** Set task A **
From the catalog entry on the Azo of Bologna fragment below, retype the passage that begins at the words "Type: Fragment" and stops after the words "02/B/20 (Acc. 2006-023)".
** Set task B **
According to the catalog entry on the Azo of Bologna fragment below, why did Angela Kaneen prepare the identification, description, transcription, textual notes, and bibliography for the fragment?
╭─ Passage to read
Azo of Bologna’s Summa Codices, Fragment

Type: Fragment

Date: 13th century

Setting: University

Produced By/For: [unknown] France

Contents: Azo of Bologna’s Summa Codices

Shelf Mark: Fragm.Lat.3

Location: Shelf 02/B/20 (Acc. 2006-023)


Identification, Description and Transcription by Angela Kaneen, December 2018

Identification, description, transcription of fol. 1va83-1vb83, textual notes for fol. 1va83-1vb83, and bibliography by Angela Kaneen, as part of coursework for a manuscript studies class with Dr. Adrienne Williams Boyarin (ENGL), December 2018, is available here.

* Transcription conventions follow those set out by Raymond Clemens and Timothy Graham in Introduction to Manuscript Studies (Ithaca, 2007), pp. 75-78. Textual notes on manuscript features, scribal hands, and corrections follow the transcription. The work has been checked and lightly edited by Dr. Adrienne Williams Boyarin.
╰─
╭─ Entries supplied
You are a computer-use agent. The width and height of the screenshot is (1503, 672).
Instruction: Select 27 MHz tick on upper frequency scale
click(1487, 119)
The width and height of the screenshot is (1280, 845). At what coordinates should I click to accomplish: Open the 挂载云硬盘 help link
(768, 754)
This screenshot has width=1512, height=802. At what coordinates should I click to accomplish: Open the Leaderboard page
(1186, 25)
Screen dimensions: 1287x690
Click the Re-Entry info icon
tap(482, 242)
╰─
** Full response A **
Type: Fragment

Date: 13th century

Setting: University

Produced By/For: [unknown] France

Contents: Azo of Bologna’s Summa Codices

Shelf Mark: Fragm.Lat.3

Location: Shelf 02/B/20 (Acc. 2006-023)

** Full response B **
She prepared them as part of coursework for a manuscript studies class with Dr. Adrienne Williams Boyarin (ENGL) in December 2018.